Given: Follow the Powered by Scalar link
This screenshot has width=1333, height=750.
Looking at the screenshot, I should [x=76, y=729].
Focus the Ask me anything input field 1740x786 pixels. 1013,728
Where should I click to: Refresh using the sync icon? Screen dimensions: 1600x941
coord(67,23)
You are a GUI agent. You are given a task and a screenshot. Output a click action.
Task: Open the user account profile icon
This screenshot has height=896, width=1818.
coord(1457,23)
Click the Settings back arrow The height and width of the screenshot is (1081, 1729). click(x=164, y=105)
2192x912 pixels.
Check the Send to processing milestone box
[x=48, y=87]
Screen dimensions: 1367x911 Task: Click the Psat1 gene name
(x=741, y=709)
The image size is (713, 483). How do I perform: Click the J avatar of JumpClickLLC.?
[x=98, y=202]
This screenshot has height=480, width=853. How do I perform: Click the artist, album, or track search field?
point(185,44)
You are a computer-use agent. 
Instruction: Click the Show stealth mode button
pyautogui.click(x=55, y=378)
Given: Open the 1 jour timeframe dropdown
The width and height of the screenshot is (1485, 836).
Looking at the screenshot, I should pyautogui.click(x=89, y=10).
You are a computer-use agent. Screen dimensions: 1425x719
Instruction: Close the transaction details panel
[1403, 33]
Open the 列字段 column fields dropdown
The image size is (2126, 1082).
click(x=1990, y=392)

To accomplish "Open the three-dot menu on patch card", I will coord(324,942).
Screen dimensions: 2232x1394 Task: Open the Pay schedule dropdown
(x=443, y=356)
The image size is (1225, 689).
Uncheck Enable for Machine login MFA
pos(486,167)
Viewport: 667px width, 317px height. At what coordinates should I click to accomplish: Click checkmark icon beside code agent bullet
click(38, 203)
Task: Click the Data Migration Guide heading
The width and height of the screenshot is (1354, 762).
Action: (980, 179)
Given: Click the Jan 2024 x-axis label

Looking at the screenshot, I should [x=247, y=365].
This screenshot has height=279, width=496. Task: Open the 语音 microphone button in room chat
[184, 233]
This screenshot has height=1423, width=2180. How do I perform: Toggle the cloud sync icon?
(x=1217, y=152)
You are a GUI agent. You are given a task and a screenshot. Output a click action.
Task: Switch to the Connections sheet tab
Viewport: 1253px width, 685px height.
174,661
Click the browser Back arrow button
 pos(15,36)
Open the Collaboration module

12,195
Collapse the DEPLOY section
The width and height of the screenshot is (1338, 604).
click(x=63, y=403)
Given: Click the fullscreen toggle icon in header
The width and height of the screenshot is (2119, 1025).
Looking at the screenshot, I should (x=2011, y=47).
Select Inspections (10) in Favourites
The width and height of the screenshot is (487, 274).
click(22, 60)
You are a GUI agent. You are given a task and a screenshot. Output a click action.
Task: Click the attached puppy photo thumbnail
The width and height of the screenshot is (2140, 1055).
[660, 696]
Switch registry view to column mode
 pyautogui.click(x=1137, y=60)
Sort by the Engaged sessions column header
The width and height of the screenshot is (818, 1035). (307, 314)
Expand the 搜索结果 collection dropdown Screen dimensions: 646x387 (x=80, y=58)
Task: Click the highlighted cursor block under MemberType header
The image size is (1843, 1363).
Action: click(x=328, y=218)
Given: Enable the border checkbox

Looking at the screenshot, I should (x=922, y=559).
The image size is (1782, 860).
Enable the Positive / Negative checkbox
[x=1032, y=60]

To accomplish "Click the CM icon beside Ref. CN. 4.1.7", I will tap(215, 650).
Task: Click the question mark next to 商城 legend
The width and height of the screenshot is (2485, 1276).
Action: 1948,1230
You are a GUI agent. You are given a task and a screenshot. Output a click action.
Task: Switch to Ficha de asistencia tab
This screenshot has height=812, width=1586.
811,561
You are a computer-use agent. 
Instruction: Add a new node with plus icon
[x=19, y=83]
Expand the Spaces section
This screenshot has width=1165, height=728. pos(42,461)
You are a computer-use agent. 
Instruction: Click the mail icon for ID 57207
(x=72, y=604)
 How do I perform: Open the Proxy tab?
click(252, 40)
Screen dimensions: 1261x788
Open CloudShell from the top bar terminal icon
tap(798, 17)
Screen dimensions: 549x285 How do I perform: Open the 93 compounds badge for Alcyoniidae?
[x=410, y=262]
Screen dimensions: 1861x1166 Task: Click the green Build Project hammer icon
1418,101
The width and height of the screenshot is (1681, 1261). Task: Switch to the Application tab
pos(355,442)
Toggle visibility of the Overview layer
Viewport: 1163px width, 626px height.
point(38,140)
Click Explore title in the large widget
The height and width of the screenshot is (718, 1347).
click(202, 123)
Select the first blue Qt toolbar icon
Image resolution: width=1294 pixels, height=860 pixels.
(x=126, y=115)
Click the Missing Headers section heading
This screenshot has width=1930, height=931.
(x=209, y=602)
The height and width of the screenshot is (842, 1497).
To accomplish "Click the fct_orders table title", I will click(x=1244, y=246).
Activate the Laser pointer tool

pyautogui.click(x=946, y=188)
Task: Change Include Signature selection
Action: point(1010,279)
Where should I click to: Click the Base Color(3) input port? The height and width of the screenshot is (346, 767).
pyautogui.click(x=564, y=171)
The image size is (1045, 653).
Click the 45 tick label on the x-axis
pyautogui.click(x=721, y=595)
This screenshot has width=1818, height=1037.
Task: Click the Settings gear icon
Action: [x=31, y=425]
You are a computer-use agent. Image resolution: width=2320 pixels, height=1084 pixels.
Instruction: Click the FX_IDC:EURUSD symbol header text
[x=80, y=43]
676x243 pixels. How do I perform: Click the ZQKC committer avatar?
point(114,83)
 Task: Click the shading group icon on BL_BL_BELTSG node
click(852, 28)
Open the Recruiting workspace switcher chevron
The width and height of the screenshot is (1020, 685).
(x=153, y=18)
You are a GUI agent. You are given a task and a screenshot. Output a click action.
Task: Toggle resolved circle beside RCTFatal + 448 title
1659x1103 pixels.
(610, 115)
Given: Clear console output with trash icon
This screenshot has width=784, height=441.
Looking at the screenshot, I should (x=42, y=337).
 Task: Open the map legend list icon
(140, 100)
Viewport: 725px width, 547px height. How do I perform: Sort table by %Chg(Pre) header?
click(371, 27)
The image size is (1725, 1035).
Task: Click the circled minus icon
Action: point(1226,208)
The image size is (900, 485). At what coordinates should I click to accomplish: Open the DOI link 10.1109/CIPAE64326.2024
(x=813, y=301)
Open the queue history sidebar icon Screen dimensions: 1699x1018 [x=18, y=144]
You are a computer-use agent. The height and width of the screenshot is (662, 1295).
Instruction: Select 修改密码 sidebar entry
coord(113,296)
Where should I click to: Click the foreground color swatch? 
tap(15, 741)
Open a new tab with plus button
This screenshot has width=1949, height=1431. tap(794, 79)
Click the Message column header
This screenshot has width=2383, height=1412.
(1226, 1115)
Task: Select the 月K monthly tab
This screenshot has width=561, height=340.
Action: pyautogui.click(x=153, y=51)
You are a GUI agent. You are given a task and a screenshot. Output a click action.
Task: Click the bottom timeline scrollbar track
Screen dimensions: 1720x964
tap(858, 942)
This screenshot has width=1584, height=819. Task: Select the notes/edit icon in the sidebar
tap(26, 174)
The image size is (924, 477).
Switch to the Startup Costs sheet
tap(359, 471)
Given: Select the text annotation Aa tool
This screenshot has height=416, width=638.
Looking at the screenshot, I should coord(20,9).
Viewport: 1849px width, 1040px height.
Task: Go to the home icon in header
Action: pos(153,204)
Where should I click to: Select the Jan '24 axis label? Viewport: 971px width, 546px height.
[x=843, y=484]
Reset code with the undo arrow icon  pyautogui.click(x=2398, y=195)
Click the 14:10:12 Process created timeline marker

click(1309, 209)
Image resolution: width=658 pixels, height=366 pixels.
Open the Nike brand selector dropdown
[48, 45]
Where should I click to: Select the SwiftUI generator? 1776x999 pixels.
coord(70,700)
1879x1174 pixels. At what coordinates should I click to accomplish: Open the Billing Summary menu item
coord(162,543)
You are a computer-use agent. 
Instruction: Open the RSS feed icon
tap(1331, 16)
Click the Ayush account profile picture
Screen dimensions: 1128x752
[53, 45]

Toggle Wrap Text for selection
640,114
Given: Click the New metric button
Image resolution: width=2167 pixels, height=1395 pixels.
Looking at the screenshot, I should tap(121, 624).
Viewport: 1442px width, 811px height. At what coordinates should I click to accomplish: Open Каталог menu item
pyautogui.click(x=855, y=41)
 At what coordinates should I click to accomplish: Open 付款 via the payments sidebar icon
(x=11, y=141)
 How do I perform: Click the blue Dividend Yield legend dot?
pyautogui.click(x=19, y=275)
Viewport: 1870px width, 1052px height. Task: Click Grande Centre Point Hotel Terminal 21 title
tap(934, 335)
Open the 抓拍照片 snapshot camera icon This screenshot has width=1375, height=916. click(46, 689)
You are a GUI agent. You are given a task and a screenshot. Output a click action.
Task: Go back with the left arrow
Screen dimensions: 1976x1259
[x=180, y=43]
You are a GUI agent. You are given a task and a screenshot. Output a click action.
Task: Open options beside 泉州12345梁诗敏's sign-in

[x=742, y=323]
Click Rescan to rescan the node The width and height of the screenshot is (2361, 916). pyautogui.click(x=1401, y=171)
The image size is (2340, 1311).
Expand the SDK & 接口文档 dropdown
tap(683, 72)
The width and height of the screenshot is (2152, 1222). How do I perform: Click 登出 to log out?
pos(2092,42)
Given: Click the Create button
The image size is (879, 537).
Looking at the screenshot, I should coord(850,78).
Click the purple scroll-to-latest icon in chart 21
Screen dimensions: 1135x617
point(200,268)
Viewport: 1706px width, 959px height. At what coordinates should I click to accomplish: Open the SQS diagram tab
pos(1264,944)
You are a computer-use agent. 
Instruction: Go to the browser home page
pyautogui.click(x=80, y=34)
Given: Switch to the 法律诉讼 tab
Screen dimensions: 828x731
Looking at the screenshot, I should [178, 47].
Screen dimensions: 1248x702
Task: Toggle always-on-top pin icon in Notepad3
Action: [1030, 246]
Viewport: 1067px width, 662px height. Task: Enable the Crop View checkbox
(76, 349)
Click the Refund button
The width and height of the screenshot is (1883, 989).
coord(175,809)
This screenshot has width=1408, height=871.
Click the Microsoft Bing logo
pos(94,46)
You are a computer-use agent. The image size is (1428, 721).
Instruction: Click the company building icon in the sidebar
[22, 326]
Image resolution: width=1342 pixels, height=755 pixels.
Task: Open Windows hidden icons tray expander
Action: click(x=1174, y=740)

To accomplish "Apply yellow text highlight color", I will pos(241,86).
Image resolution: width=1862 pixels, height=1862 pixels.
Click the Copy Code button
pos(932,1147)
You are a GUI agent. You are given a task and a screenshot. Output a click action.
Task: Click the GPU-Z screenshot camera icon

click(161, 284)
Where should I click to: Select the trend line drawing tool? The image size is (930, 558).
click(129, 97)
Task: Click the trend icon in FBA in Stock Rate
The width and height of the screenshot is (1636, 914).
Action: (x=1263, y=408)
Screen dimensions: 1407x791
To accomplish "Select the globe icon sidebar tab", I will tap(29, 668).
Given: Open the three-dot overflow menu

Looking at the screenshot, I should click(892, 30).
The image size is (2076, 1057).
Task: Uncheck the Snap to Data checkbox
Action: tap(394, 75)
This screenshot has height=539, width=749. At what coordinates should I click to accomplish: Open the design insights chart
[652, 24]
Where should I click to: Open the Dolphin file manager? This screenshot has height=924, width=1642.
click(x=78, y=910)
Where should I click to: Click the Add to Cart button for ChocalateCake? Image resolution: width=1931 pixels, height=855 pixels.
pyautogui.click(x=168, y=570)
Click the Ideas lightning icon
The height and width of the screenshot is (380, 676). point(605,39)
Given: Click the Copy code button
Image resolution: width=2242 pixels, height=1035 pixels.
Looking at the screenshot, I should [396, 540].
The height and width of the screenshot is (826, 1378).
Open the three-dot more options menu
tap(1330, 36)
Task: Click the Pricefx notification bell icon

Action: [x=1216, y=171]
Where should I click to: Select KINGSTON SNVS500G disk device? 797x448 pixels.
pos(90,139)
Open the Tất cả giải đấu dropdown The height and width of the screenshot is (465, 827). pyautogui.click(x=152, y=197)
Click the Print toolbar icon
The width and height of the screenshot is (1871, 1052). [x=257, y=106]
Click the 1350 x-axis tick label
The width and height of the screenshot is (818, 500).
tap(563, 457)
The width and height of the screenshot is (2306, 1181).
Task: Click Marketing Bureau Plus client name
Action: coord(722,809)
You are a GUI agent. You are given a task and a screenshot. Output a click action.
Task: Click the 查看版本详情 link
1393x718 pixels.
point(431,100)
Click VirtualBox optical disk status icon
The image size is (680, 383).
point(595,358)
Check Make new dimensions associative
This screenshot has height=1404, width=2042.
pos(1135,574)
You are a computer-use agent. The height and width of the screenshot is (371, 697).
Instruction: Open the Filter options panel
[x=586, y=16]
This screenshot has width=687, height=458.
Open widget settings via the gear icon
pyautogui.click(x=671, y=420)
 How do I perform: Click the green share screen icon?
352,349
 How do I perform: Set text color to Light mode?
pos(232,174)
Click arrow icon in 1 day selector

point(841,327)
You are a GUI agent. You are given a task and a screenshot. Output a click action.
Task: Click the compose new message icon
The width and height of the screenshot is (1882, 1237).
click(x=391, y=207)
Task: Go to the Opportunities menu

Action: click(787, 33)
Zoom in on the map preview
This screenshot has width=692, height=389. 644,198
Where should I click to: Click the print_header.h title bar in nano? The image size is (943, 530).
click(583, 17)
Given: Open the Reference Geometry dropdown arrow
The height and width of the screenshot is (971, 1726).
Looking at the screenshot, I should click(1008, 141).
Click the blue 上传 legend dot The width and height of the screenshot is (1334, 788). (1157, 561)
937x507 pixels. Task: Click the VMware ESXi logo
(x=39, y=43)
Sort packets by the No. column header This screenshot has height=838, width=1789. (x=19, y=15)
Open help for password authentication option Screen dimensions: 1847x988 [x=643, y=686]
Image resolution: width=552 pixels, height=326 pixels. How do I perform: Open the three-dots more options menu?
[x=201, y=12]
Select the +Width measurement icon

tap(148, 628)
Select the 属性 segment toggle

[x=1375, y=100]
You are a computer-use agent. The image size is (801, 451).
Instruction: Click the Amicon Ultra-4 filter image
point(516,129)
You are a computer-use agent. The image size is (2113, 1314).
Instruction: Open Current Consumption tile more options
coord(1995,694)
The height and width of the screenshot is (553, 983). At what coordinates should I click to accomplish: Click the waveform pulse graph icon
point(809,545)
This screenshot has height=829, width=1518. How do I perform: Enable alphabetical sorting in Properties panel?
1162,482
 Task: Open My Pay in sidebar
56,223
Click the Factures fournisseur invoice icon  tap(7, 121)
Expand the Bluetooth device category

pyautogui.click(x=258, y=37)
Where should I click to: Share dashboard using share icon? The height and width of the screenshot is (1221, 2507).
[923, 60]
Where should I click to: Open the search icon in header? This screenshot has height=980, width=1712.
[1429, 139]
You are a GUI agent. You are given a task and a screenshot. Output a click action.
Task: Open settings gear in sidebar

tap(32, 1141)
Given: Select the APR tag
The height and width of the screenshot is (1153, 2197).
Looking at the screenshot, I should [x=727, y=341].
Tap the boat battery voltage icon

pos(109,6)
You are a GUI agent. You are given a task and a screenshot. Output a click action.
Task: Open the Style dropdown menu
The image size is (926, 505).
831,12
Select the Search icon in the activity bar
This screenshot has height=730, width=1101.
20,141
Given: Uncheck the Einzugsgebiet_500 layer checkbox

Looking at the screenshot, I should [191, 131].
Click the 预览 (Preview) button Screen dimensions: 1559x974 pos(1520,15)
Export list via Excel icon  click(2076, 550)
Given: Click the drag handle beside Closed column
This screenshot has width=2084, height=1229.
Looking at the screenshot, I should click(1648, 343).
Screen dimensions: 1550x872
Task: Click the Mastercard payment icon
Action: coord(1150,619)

** Work to complete **
Nothing but the lines above from the one containing "Task: Click the compose new message icon" through the one containing "Open help for" should appear in the answer, each repeated exactly.

** Finished task **
Task: Click the compose new message icon
The width and height of the screenshot is (1882, 1237).
click(x=391, y=207)
Task: Go to the Opportunities menu

Action: click(787, 33)
Zoom in on the map preview
This screenshot has width=692, height=389. 644,198
Where should I click to: Click the print_header.h title bar in nano? The image size is (943, 530).
click(583, 17)
Given: Open the Reference Geometry dropdown arrow
The height and width of the screenshot is (971, 1726).
Looking at the screenshot, I should click(1008, 141).
Click the blue 上传 legend dot The width and height of the screenshot is (1334, 788). (1157, 561)
937x507 pixels. Task: Click the VMware ESXi logo
(x=39, y=43)
Sort packets by the No. column header This screenshot has height=838, width=1789. (x=19, y=15)
Open help for password authentication option Screen dimensions: 1847x988 [x=643, y=686]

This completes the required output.